Dr Jitendra Singh
The primary focus of Diabetes management in 21st century is the protection of target organs is like heart, kidney and eyes. While strict control of Blood sugar is the basic prerequisite for success of any preventive strategy, the importance of simultaneous aggressive treatment of co-morbidities or co-afflictions like hypertension or high blood pressure is being increasingly realized.
High blood sugar and high blood pressure together constitute a double assault and, therefore, strict control of blood pressure in a diabetic individual reduces the risk of diabetic damage to heart, eyes and kidneys.
Lower Blood Pressure Targets
That the hypertension or high blood pressure increases the risk for developing microvascular as well as macrovascular disease affecting various organs has been well documented over the years by a number of widely published studies from authentic sources across the globe.

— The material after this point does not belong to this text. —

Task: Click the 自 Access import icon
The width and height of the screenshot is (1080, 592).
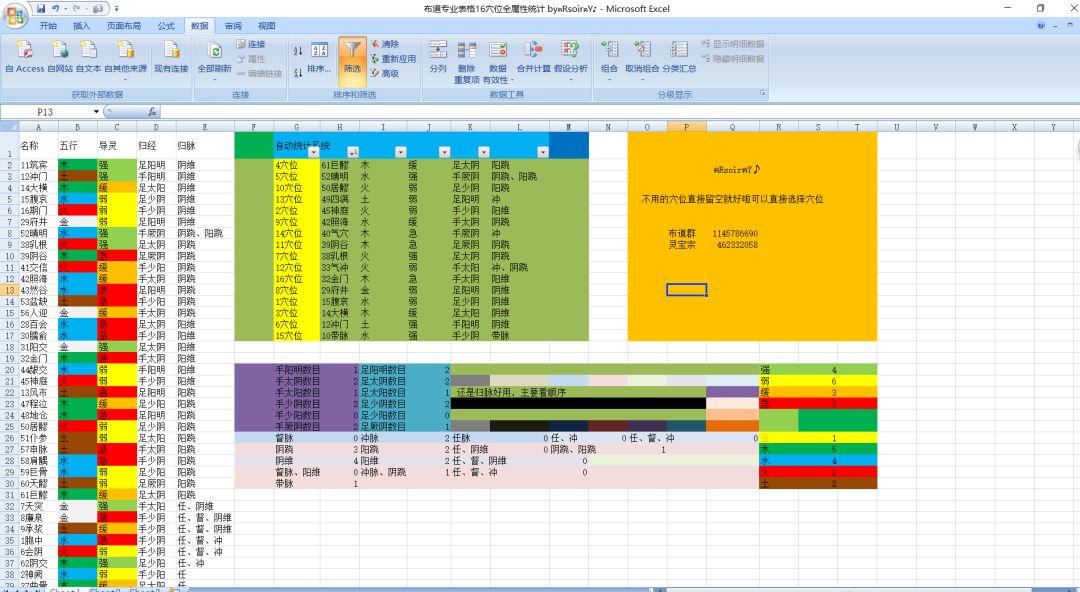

There is also enough evidence that both the prevalence and severity of effect on organs is markedly reduced by medical interventions aimed at lowering the blood pressure.
The recommended target levels of blood pressure to be achieved in a Diabetic are much lower than those in case of a non-diabetic. This means that in case of Diabetic, the lower the blood pressure the better it is for the overall long-term outcomes. In other words, if, for example, the treatment of hypertension in a non-diabetic aims at bringing down the levels below 140/90 or 135/85 mm Hg, in case of a Diabetic the aim should be to bring down the level to the range of 130/80 mm Hg or preferably 120/80 mm Hg. A treatment strategy that targets a blood pressure level of 120/80 mm Hg is found to significantly reduce the incidence and progression of diabetic retinopathy affecting the eye, diabetic nephropathy affecting the kidney and the Diabetes related heart disease.

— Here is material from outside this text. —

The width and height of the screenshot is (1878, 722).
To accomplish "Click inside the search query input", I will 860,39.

Early Antihypertensive Treatment Recommended
High blood pressure is detrimental to each aspect of diabetic retinopathy and therefore a tight BP control policy helps reduce the risk of clinical complications of diabetic eye disease. Same is true also in the context of diabetic nephropathy and other diabetic vascular complications. Antihypertensive treatment beginning early in the course of Diabetes Mellitus is recommended by a number of documented reports including the worldwide acknowledged UKPDS data.
Hypertension or high BP in the presence of Diabetes constitutes a double assault on target organs in human body. Tight control of blood pressure right from the beginning is recommended preferably using drugs like ACEIs and ARBs which also have an additional preventive effect against diabetic complications.
It is finally the responsibility of medical professionals particularly Diabetologists and physicians to educate the diabetes affected individuals under their care about the benefits of blood pressure control in reducing the chances of loss of vision or kidney failure or heart attack. Also, the diabetic individuals need to be emphatically counselled regarding the importance of routine monitoring of blood pressure in addition to periodic screening for the status of eyes, heart and kidneys.